At the start of this year, shortly after the US and other world powers reached an interim deal with Iran to negotiate further on its nuclear programme, The New Yorker magazine published a fascinating, discursive interview with Barack Obama. The US president floated the idea of a sort of competitive equilibrium in the Middle East to replace the sectarian struggle within Islam between Sunni and Shia, and the proxy wars across the region pursued by Saudi Arabia and Iran from each side of this schism.
If satisfactory safeguards could be agreed on Tehran’s nuclear ambitions, and a wider rapprochement and international reintegration of Iran were to follow, “you could see an equilibrium developing between Sunni, or predominantly Sunni, Gulf states and Iran, in which there’s competition, perhaps suspicion, but not an active or proxy warfare”, the president said. “If you can start unwinding some of that [hostility], that creates a new equilibrium”, which would “allow us to work with functioning states to prevent extremists from emerging there”, he went on.

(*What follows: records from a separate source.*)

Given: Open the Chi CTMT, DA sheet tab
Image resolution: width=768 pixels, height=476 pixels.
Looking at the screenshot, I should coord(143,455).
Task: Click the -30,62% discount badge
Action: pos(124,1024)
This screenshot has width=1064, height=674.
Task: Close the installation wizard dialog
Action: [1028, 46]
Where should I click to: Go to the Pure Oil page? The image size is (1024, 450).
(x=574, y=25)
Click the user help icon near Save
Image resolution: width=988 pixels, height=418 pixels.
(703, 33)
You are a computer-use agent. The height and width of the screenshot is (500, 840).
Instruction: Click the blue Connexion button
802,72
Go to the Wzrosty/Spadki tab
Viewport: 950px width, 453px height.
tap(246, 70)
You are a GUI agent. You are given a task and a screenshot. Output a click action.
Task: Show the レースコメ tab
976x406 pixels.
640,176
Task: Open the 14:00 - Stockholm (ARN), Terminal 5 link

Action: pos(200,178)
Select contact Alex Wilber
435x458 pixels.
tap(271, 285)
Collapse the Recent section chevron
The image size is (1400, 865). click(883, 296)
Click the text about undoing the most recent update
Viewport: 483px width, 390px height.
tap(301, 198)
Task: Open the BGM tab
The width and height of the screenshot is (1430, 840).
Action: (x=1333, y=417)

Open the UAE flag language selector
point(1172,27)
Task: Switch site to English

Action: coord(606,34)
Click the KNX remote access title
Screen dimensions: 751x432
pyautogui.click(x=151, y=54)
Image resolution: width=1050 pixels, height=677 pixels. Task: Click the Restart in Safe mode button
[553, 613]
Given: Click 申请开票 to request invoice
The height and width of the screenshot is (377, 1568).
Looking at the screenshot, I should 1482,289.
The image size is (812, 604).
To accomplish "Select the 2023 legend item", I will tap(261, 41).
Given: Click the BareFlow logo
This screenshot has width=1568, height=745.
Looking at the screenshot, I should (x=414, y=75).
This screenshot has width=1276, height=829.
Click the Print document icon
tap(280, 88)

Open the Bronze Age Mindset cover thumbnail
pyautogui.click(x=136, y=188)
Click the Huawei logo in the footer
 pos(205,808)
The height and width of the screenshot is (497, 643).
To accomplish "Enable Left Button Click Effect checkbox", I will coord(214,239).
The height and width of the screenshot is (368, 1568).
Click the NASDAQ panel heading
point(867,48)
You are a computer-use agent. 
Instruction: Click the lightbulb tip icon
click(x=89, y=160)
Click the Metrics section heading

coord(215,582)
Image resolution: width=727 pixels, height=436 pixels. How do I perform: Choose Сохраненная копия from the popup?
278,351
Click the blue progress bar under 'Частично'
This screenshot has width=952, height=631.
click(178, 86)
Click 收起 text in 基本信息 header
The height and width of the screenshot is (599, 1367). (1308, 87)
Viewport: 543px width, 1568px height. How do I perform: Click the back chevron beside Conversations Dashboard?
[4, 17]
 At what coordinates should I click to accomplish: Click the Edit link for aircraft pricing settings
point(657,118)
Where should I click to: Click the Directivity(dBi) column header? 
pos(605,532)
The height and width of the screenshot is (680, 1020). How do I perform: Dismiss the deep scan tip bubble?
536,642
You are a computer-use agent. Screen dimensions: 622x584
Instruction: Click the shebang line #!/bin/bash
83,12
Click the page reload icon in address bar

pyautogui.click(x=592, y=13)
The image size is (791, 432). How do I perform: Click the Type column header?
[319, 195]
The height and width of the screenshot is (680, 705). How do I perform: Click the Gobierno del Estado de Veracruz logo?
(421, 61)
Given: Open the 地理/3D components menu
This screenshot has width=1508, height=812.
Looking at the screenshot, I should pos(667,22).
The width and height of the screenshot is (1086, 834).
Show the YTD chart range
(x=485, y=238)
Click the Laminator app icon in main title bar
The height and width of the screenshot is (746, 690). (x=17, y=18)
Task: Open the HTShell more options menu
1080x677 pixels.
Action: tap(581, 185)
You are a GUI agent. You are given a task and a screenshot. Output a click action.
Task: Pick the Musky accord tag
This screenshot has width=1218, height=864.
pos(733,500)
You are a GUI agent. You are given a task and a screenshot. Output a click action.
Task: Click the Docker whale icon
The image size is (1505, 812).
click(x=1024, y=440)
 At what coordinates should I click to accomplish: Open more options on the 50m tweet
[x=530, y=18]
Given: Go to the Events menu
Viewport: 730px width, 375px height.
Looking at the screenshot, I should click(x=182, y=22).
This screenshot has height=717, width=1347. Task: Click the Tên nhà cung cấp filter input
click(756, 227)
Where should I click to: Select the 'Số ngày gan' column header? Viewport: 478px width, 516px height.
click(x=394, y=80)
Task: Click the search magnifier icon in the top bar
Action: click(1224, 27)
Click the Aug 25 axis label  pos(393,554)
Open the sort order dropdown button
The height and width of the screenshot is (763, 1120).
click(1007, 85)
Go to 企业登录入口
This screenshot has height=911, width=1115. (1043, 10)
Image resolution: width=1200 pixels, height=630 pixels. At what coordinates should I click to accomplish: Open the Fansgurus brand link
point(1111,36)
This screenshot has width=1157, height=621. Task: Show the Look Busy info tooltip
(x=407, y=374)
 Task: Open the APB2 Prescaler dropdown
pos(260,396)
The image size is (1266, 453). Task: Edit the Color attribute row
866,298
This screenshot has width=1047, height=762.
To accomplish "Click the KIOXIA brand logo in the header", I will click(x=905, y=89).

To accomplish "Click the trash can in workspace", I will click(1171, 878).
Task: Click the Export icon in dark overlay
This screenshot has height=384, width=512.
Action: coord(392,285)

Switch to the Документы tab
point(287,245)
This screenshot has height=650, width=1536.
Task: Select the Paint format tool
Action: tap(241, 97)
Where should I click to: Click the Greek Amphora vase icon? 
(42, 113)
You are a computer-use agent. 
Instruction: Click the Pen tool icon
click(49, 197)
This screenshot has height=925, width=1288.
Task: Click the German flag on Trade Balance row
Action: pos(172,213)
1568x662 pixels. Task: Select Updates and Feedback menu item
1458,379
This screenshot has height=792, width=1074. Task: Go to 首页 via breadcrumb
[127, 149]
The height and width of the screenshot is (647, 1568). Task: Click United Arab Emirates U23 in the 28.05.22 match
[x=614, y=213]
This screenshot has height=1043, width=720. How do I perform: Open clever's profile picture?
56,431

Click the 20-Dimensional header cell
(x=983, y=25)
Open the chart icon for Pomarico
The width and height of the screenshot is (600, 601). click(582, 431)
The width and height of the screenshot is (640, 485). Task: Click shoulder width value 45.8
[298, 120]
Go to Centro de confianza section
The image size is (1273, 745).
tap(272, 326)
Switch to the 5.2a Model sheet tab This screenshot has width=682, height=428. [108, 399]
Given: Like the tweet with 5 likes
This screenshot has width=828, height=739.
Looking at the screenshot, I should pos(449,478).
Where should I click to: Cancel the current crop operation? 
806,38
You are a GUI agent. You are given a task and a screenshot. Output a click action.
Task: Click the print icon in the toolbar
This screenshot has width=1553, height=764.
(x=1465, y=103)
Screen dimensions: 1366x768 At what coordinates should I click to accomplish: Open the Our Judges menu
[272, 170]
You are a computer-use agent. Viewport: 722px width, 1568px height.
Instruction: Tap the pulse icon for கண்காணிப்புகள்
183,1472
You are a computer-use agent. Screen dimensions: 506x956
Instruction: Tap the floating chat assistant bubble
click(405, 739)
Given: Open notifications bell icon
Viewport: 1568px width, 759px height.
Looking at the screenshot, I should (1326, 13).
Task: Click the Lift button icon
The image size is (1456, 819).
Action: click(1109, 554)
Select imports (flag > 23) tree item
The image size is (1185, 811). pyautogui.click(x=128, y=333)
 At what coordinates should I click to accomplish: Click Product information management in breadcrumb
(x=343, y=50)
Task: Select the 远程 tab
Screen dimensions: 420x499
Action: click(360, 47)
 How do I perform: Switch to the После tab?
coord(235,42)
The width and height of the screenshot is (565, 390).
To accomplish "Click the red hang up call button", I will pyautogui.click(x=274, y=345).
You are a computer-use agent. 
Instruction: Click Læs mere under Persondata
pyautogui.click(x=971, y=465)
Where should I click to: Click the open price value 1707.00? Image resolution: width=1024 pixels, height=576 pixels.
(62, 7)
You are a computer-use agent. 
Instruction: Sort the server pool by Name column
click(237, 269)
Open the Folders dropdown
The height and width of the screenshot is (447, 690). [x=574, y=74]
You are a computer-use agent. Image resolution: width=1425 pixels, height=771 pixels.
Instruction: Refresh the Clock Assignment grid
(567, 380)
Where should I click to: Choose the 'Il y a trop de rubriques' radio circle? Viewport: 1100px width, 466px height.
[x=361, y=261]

Alas, almost as he was speaking, the Islamic State of Iraq and the Levant, the jihadi movement that hijacked the mainly Sunni uprising in Syria as the west declined to give mainstream rebels the means to fight Bashar al-Assad’s regime, started its surge into Iraq. In January, Isis took Fallujah and Ramadi in western Iraq. From June this seemingly elemental force seized Mosul, Tikrit and a string of towns in the north and centre of the country, pressing south to Baghdad and east into Kurdistan.